Die durchschnittliche Lebenserwartung für Menschen in Thüringen ist nach einem durch die Corona-Pandemie bedingten Knick erneut gestiegen.
2025 geborene Mädchen können zumindest laut Berechnungen des Landesamts für Statistik 83,38 Jahre alt werden. Bei im vergangenen Jahr geborenen Jungen kann demnach mit einem Alter von 77,73 Jahren bis zum Tod gerechnet werden. Bei den Mädchen sei das ein Plus um 0,24 Jahre und bei den Jungen um 0,35 Jahre verglichen mit den Berechnungen im vorherigen Zeitraum. Basis der aktuellen Berechnungen waren die Sterblichkeitsverhältnisse im Zeitraum von 2023 bis 2025, davor ging es um den Zeitraum 2022 bis 2024.
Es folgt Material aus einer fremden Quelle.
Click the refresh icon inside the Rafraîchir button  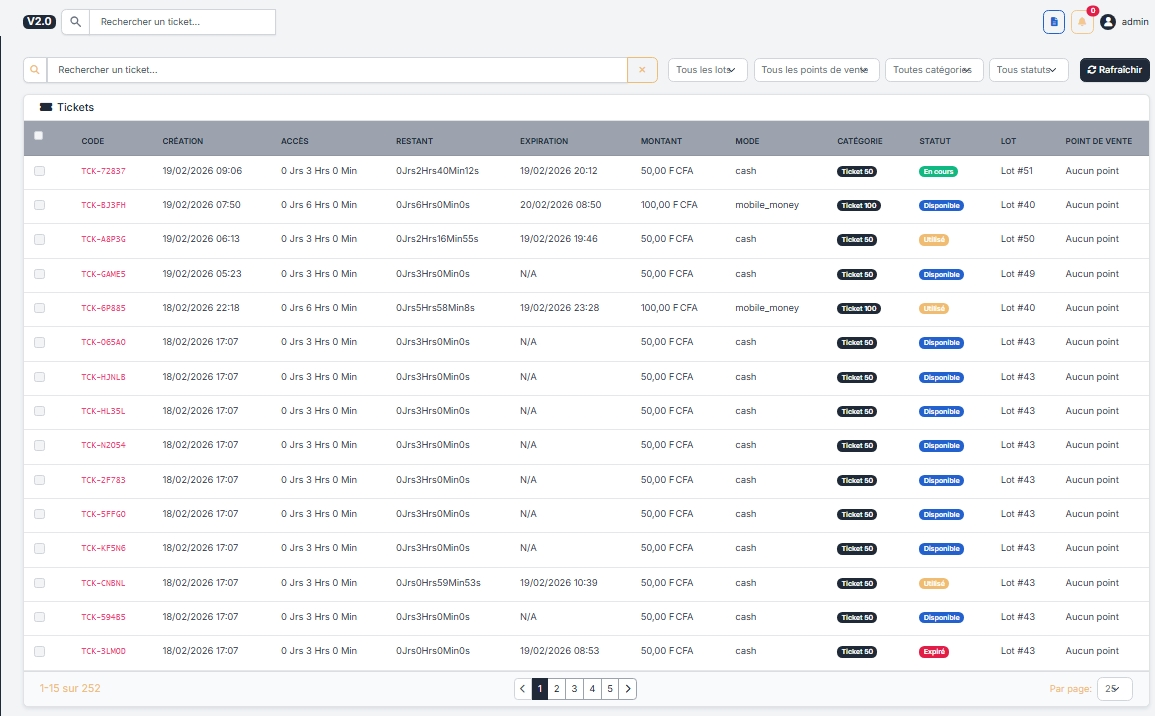(1089, 70)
«Die Lebenserwartung für die Thüringer Jungen und Mädchen hat damit nicht nur das Niveau der Jahre vor der Pandemie erreicht, sondern hat diese Werte sogar überstiegen», schreiben die Statistiker. Außerdem setzte sich damit das bereits vor der Corona-Pandemie beobachtete Muster des kontinuierlichen Anstiegs der Lebenserwartung fort.
Noch etwas unter Bundeswerten
Die durchschnittliche Lebenserwartung von in Thüringen Neugeborener liege aber weiterhin wie bei der vorherigen Berechnung etwas unterhalb des Bundesdurchschnitts: Bei Mädchen fällt sie demnach um 0,05 Jahre und bei Jungen um 1,09 Jahre geringer aus.
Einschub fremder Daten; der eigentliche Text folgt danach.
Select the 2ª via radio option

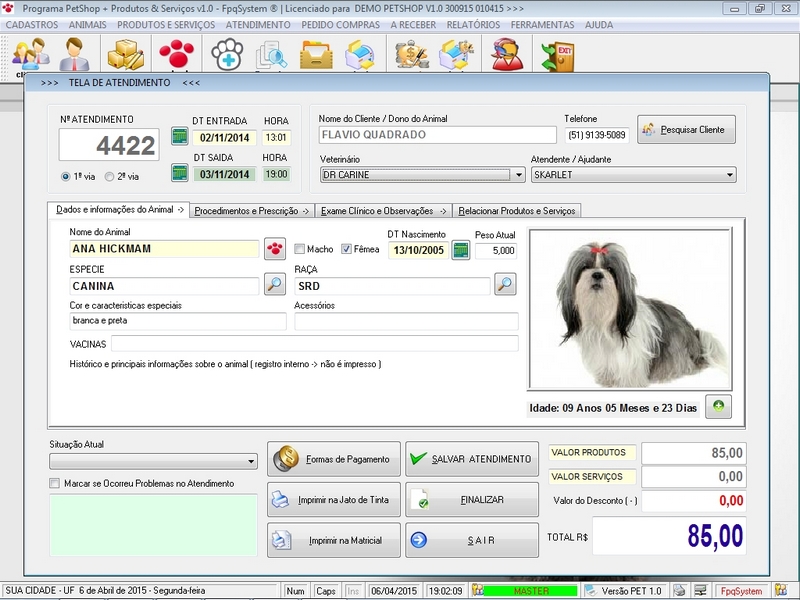point(108,176)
Thüringer Männer, die derzeit 65 Jahre alt sind, erwarten den Berechnungen zufolge weitere rund 17,51 Lebensjahre; gleichaltrige Frauen haben demnach die Aussicht auf 21,27 weitere Lebensjahre.
Welche Verbesserungen die Lebenserwartung steigen lassen
Als maßgebliche Gründe für den über langen Zeitraum deutschlandweit zu beobachtenden Anstieg der durchschnittlichen Lebenserwartung nennt das Statistische Bundesamt Fortschritte in der medizinischen Versorgung, Verbesserungen bei Hygiene, Ernährung, Wohnsituation, bei Arbeitsbedingungen und allgemein gestiegener Wohlstand.